DCEU director Zack Snyder recently spoke on a live stream hosted by TheFilmJunkee, where he was asked about the future of DC films and the multiverse, and how it was mirroring the precedent set by comic books with different authors and illustrators constantly bringing their own voice to DC's iconic characters. Snyder expanded by saying:
"Well frankly, I just love that they decided to kind of embrace their personality... I think that there was always this sort of criticism and or the middle step. What's the middle step? Ya know, trying to be like Marvel? Trying to do your own thing? Like, what are you going to do? But I think now, it's kind of locked in to this very specific trajectory where, I think and I hope, the idea is that it's filmmaker first... Which is basically what the multiverse allows for, filmmaker first and then, here's the characters, bringing the characters together."
Snyder was then asked if he had any involvement with Ezra Miller's Flash cameo on the CW series The Flash, to which he said:
"No, but I think it's more symbolic, frankly... If and when they do the Flashpoint movie, I think that concept to me, is that symbolic acknowledgement that... they're separate worlds. On one track, you can love this Flash, or you can love that Flash, and you don't need to fight about it. It allows them to exist at the same time. I think that was, to me, it symbolizes a way to say 'It's OK, we're gonna have this world where there's all these storylines going on at the same time.'"
Snyder went on to explain how he always saw the relationship of different DC properties while he was directing films:
"Even when I was doing Man of Steel, Batman v. Superman, and Justice League, there were DC animated films that had nothing to do with what we were doing, and there were DC TV shows that had nothing to do with what we were doing, and there was no way to seam those up without alienating a giant fandom by saying 'Your Flash doesn't count' or 'Your animated show doesn't mean anything.'"
Zack Snyder then ended by bringing the dialogue back to Marvel's and DC's live-action history:
"I think that Marvel, they've built [their universe] over a long period of time, so by the time they got to their later movies, everything had kinda locked in, and it was all sort of moving in the same direction. But that was just never going to happen [with DC] because the DC TV shows were so popular and because their animated shows were so popular. I mean that was a success that they had. And [Christopher Nolan's] movies sort of had another tone and other universe. So there was no way that those things were going to ever like 'OK, we're going to say those things don't exist now, and it's this.' And I think there was that thinking for a while, but I'm glad that it kind of settled into a much more diverse [approach]."
The entire conversation can be watched below:
WHAT THIS MEANS
With both DC and Marvel set to build their own expansive multiverses, it's interesting to hear a DCEU filmmaker as prolific as Zack Snyder offer his own thoughts on how the future of the DCEU can both be impacted by utilizing a live-action multiverse, praising its potential to allow future DC projects to be more filmmaker-driven, and emphasize a director's unique voice in reinventing a character.

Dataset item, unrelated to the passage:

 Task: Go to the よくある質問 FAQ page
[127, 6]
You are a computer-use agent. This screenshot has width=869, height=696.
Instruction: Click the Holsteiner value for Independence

This effect can already be seen in some of DC's previous and upcoming projects, like Todd Phillips' Joker, Cathy Yan's Birds of Prey, Matt Reeves' The Batman, James Gunn's The Suicide Squad, and especially Zack Snyder's cut of Justice League. Through not following Marvel's path of creating one cohesive universe, and instead allowing for multiple tonally different live-action adaptations, Snyder believes that DC can more accurately embrace its comic book origins and provide content that will cater to a wider variety of fans.
Even though future multiverse-drive projects like The Flash are still a couple of years away, DC fans will still be able to get a taste of what the future of DC adaptations could look like by embodying the spirit of the multiverse through Zack Snyder's highly anticipated cut of Justice League, which is set to premiere on HBO Max in March.